WHAT YOU WILL DO
1. In the passage on posterior neck pain, translate this sentence into Spanish: "Headaches occur when the muscles in the neck compress some sensory and motor nerves."
2. Which organization does the passage on posterior neck pain cite as reporting the major causes of neck pain?
3. Write a continuation of the passage on posterior neck pain, starting after its final sentence.
··· SELECTED PASSAGE
Posterior neck pain is referred as pain occurred at the base of the skull. Neck pain typically causes stiff neck muscles or pain that moves down an arm or up into the head, and other symptoms are possible. Muscles may ache or feel rigid. Some people feel weakness in the shoulders and arms, or even a stabbing pain in the fingers due to posterior neck pain. Symptoms may only be of moderate nature, however, under certain circumstances, pain can get worse. It is reported by the American Chiropractic Association, ACA, that injury, spinal stenosis, improper posture, weak abdominal muscles, degenerative disc disease, osteoarthritis, and obesity are the major causes of neck pain.
Abnormal posture of the head and neck can result in neck pain, which is the common cause of tension headaches. Headaches occur when the muscles in the neck compress some sensory and motor nerves. Gestures such as tilting the head forward and bending the back may exert a harmful influence on the neck muscles. It causes muscles in the front of the neck to become longer and those in the back become shorter. This causes muscles to get tight and exerts pressure on the occipital nerve. Any gesture such as raising the shoulder and leaning the head contracts and tightens the muscle that moves from your shoulder to your neck. So when you are looking at a monitor screen placed to the side or giving a call with a telephone between your neck and shoulder you neck may ache. But you can adjust your body posture by lying on your back and tucking your chin down and in. This extension will put muscles at the back of the neck at tension while strengthening the muscles in the front of the neck. Enhancing the strength of the abdominal area is a good option for neck pain resulting from rounded shoulders and a flexural spine. If the upper body, including the neck and head are not held by strong abdominal muscles, the muscles in the neck tighten. Obesity may also cause weakness of abdominal muscles, as the extra weight puts extra pressure on the back and neck resulting in pain.
······
··· COLLECTED MATERIAL
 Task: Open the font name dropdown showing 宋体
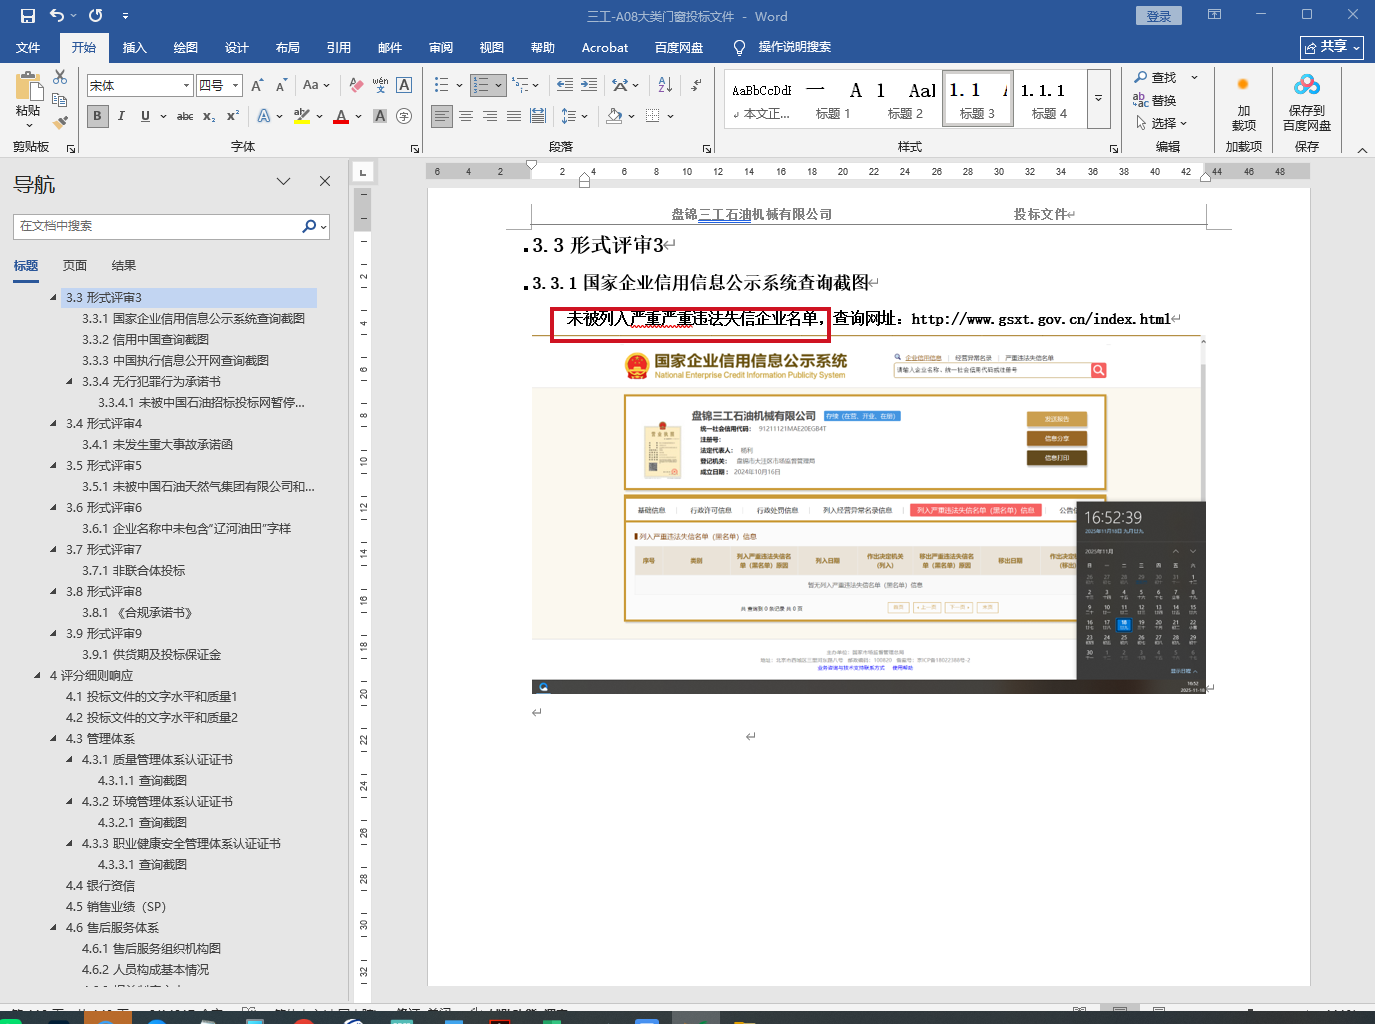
······
RESULTS OF THE EXERCISE
1. Los dolores de cabeza se producen cuando los músculos del cuello comprimen algunos nervios sensoriales y motores.

2. The American Chiropractic Association (ACA).

3.
Both rheumatoid arthritis and osteoarthritis of the neck can lead to neck pain. The joints in the neck are susceptible to wear and tear during the aging process of people. In this case, people may feel neck rigidity, headaches, pain that moves into the arms, and muscle spasms in the neck. Rheumatoid arthritis can be relieved by rest and medication, which help to alleviate inflammation and pain. What’s more, physical therapy can be used to treat cervical spondylosis, or osteoarthritis of the neck. It may include heating, icing, stretching and strengthening exercises as well as correcting pose. Besides, pain-killing medications such as non-steroidal anti-inflammatory drugs are also very effective. Pain in the neck or back also give a signal that you develop spinal stenosis, a curved or narrowed spine often resulting from arthritis or other degenerative conditions deforming the spine.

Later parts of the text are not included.